Translation. Oxford, December 9, 1853.

'I gladly accept your invitation for next Tuesday (to meet Kingsley), and I hope by then the first half of my essay will be printed. Aufrecht is very busy. A week ago he left this house and has taken a lodging for himself. He feels more independent, and I too feel more free. I wish one could find a secure place for him. He has been a year here, and I have never seen a man so totally changed, and certainly only for the better.'


It was almost at the close of the year that Bunsen asked Max Muller to help him in a scheme which was occupying his own mind a good deal, i.e. a Uniform Alphabet to be used by missionaries in reducing languages to writing for the first time.
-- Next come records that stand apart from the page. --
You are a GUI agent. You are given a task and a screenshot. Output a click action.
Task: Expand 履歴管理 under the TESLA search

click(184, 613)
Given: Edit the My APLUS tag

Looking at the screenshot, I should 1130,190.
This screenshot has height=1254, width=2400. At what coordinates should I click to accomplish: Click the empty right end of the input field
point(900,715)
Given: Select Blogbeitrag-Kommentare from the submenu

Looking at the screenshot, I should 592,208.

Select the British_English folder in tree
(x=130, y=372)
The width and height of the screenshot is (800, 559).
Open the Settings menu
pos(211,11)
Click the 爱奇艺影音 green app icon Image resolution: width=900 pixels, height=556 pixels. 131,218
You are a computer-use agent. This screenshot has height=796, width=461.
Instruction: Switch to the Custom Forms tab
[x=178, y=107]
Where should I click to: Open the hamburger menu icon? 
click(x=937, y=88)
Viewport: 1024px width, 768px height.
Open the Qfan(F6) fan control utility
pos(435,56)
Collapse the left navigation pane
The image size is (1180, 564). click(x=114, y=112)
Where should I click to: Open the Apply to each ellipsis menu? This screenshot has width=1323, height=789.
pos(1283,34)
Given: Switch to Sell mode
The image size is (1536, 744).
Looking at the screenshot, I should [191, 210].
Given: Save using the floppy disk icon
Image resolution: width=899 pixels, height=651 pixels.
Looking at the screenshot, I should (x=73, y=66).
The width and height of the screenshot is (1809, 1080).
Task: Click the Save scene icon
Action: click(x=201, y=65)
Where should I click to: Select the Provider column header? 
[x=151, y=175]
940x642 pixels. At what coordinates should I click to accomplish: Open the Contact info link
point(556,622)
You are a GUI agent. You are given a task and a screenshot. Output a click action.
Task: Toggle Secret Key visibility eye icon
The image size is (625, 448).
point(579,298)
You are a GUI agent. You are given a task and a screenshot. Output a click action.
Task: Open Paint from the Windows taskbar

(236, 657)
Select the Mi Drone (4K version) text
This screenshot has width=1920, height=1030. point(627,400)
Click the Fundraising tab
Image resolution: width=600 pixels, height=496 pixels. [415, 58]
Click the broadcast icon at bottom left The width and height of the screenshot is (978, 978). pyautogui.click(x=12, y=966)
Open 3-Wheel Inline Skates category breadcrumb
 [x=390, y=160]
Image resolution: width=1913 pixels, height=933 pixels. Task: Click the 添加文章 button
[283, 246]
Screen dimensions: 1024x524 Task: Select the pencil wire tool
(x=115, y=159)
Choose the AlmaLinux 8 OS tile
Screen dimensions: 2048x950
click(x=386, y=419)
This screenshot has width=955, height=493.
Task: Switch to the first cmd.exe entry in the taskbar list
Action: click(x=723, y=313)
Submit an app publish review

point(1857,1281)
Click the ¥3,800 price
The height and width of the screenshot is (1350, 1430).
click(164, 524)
Lepsius had been occupied with this problem for some time, but his alphabet seemed too complicated for cheap printing. Max Muller at once took up the subject, and so hard did he work that his pamphlet. Proposals for a Uniform Missionary Alphabet, was ready to lay before the first conference held on the subject at Bunsen's house early in January, 1854. Max Muller's alphabet was very simple, employing italics for the modifications of the usual alphabet, whereas Lepsius's plans represented these modifications by signs, in some cases as many as three, over each letter. In one letter to Bunsen, Max Muller says, 'If we come to a common understanding with regard to the thirty-five definable consonants, and the twelve to fourteen vowels, let us thank God.' And again, 'If conferences are first to be held, I think it would be best I should not appear, but ask you to play the part of pleader. I have spoilt so many things through undue eagerness, that I prefer managing everything by writing. But I await your orders. If my proposals are not likely to be accepted, it is not worth the trouble of printing. If it is accepted, I am ready to publish them in golden letters on parchment! I promise Lepsius that if his alphabet is accepted, I will not print a word but in that, even if each letter has three accents.' So carefully and thoroughly did Max Muller go into the whole question, that he spent several days dissecting throats with Dr. Acland. 'I could give the whole alphabet anatomically drawn,' he says.

In the Life of Baron Bunsen we find some extracts from the diary of one of his daughters:—

'To breakfast came Sir C. Trevelyan, Sir J. Herschell, Mr. Arthur, Professor Owen, afterwards Mr. Venn and several missionaries and men of learning, to take part in the long-planned conference on the comparative merits of two systems of transcription for all alphabets. According to that of Max Muller, italics would take the place of all accents, lines, dots, used by Lepsius. The conference lasted uninterruptedly till half-past one o'clock.

'Bishop Thirlwall dined with us, and the conversation was animated between him and Lepsius (who arrived on the 27th) and Max Muller and my father. The alphabetical conferences take place every day.

'Lepsius has returned to Berlin. The last conference to-day leaves the matter undecided.'


And so it remained, after all the labour and time Bunsen and Max Muller had expended. The English missionary societies now mostly follow a system used by the Bible Society, but there is not entire unanimity.